── MATERIAL PROVIDED ──

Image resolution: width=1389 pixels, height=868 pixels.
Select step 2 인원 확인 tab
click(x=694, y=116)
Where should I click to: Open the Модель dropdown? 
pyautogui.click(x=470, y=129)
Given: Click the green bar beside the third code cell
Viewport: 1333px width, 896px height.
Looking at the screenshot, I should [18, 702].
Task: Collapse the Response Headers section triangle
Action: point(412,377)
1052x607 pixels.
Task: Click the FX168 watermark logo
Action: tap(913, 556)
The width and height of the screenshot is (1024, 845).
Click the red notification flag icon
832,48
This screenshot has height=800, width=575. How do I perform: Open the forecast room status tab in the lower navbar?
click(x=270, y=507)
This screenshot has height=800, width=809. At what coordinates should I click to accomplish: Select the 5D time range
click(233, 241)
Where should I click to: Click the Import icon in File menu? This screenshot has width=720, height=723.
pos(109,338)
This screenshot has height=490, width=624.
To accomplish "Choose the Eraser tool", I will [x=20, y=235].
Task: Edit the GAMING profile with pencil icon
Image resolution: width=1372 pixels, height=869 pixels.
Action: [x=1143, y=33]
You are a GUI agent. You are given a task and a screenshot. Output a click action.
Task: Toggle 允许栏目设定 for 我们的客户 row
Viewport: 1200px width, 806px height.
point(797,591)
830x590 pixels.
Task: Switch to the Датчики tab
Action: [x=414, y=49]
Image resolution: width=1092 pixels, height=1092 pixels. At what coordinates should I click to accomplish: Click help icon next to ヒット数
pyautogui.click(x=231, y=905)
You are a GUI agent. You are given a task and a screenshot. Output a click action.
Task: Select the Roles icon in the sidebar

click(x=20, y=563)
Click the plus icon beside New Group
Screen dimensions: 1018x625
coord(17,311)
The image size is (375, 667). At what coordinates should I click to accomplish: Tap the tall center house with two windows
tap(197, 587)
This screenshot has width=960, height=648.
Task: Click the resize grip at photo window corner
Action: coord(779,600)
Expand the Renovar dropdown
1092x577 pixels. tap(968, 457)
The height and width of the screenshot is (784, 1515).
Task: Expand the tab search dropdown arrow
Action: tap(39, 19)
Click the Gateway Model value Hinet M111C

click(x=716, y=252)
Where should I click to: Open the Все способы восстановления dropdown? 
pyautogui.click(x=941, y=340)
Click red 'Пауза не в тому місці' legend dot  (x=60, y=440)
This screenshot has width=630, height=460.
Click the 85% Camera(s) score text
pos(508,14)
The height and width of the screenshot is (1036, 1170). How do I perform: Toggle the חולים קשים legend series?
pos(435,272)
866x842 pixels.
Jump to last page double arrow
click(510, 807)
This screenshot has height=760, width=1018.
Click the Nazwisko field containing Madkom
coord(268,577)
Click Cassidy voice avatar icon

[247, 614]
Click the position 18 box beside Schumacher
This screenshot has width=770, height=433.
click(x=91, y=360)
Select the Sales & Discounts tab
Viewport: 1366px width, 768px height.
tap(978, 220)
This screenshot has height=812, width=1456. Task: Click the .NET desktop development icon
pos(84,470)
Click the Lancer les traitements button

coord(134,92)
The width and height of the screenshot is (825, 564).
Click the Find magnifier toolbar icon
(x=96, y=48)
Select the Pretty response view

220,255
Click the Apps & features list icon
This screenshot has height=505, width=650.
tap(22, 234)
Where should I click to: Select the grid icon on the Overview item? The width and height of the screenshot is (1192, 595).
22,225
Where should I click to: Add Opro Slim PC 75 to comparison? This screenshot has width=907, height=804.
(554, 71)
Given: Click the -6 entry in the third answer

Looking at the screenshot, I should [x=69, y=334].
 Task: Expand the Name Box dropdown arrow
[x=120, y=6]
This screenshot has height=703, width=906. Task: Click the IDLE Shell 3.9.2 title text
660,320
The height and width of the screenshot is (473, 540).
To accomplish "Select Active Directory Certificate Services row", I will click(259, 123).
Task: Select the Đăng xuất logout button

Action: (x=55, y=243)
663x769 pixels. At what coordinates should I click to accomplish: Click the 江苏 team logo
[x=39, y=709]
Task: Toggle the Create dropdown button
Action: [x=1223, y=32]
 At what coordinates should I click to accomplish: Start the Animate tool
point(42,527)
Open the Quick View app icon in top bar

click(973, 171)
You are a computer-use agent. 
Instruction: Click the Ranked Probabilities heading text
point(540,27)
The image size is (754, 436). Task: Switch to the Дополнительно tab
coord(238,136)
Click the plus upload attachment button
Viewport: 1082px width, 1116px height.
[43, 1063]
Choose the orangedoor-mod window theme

───

An exact copy of every line above is what this asks for.

Image resolution: width=1389 pixels, height=868 pixels.
Select step 2 인원 확인 tab
click(x=694, y=116)
Where should I click to: Open the Модель dropdown? 
pyautogui.click(x=470, y=129)
Given: Click the green bar beside the third code cell
Viewport: 1333px width, 896px height.
Looking at the screenshot, I should [18, 702].
Task: Collapse the Response Headers section triangle
Action: point(412,377)
1052x607 pixels.
Task: Click the FX168 watermark logo
Action: tap(913, 556)
The width and height of the screenshot is (1024, 845).
Click the red notification flag icon
832,48
This screenshot has height=800, width=575. How do I perform: Open the forecast room status tab in the lower navbar?
click(x=270, y=507)
This screenshot has height=800, width=809. At what coordinates should I click to accomplish: Select the 5D time range
click(233, 241)
Where should I click to: Click the Import icon in File menu? This screenshot has width=720, height=723.
pos(109,338)
This screenshot has height=490, width=624.
To accomplish "Choose the Eraser tool", I will [x=20, y=235].
Task: Edit the GAMING profile with pencil icon
Image resolution: width=1372 pixels, height=869 pixels.
Action: [x=1143, y=33]
You are a GUI agent. You are given a task and a screenshot. Output a click action.
Task: Toggle 允许栏目设定 for 我们的客户 row
Viewport: 1200px width, 806px height.
point(797,591)
830x590 pixels.
Task: Switch to the Датчики tab
Action: [x=414, y=49]
Image resolution: width=1092 pixels, height=1092 pixels. At what coordinates should I click to accomplish: Click help icon next to ヒット数
pyautogui.click(x=231, y=905)
You are a GUI agent. You are given a task and a screenshot. Output a click action.
Task: Select the Roles icon in the sidebar

click(x=20, y=563)
Click the plus icon beside New Group
Screen dimensions: 1018x625
coord(17,311)
The image size is (375, 667). At what coordinates should I click to accomplish: Tap the tall center house with two windows
tap(197, 587)
This screenshot has width=960, height=648.
Task: Click the resize grip at photo window corner
Action: coord(779,600)
Expand the Renovar dropdown
1092x577 pixels. tap(968, 457)
The height and width of the screenshot is (784, 1515).
Task: Expand the tab search dropdown arrow
Action: tap(39, 19)
Click the Gateway Model value Hinet M111C

click(x=716, y=252)
Where should I click to: Open the Все способы восстановления dropdown? 
pyautogui.click(x=941, y=340)
Click red 'Пауза не в тому місці' legend dot  (x=60, y=440)
This screenshot has width=630, height=460.
Click the 85% Camera(s) score text
pos(508,14)
The height and width of the screenshot is (1036, 1170). How do I perform: Toggle the חולים קשים legend series?
pos(435,272)
866x842 pixels.
Jump to last page double arrow
click(510, 807)
This screenshot has height=760, width=1018.
Click the Nazwisko field containing Madkom
coord(268,577)
Click Cassidy voice avatar icon

[247, 614]
Click the position 18 box beside Schumacher
This screenshot has width=770, height=433.
click(x=91, y=360)
Select the Sales & Discounts tab
Viewport: 1366px width, 768px height.
tap(978, 220)
This screenshot has height=812, width=1456. Task: Click the .NET desktop development icon
pos(84,470)
Click the Lancer les traitements button

coord(134,92)
The width and height of the screenshot is (825, 564).
Click the Find magnifier toolbar icon
(x=96, y=48)
Select the Pretty response view

220,255
Click the Apps & features list icon
This screenshot has height=505, width=650.
tap(22, 234)
Where should I click to: Select the grid icon on the Overview item? The width and height of the screenshot is (1192, 595).
22,225
Where should I click to: Add Opro Slim PC 75 to comparison? This screenshot has width=907, height=804.
(554, 71)
Given: Click the -6 entry in the third answer

Looking at the screenshot, I should [x=69, y=334].
 Task: Expand the Name Box dropdown arrow
[x=120, y=6]
This screenshot has height=703, width=906. Task: Click the IDLE Shell 3.9.2 title text
660,320
The height and width of the screenshot is (473, 540).
To accomplish "Select Active Directory Certificate Services row", I will click(259, 123).
Task: Select the Đăng xuất logout button

Action: (x=55, y=243)
663x769 pixels. At what coordinates should I click to accomplish: Click the 江苏 team logo
[x=39, y=709]
Task: Toggle the Create dropdown button
Action: [x=1223, y=32]
 At what coordinates should I click to accomplish: Start the Animate tool
point(42,527)
Open the Quick View app icon in top bar

click(973, 171)
You are a computer-use agent. 
Instruction: Click the Ranked Probabilities heading text
point(540,27)
The image size is (754, 436). Task: Switch to the Дополнительно tab
coord(238,136)
Click the plus upload attachment button
Viewport: 1082px width, 1116px height.
[43, 1063]
Choose the orangedoor-mod window theme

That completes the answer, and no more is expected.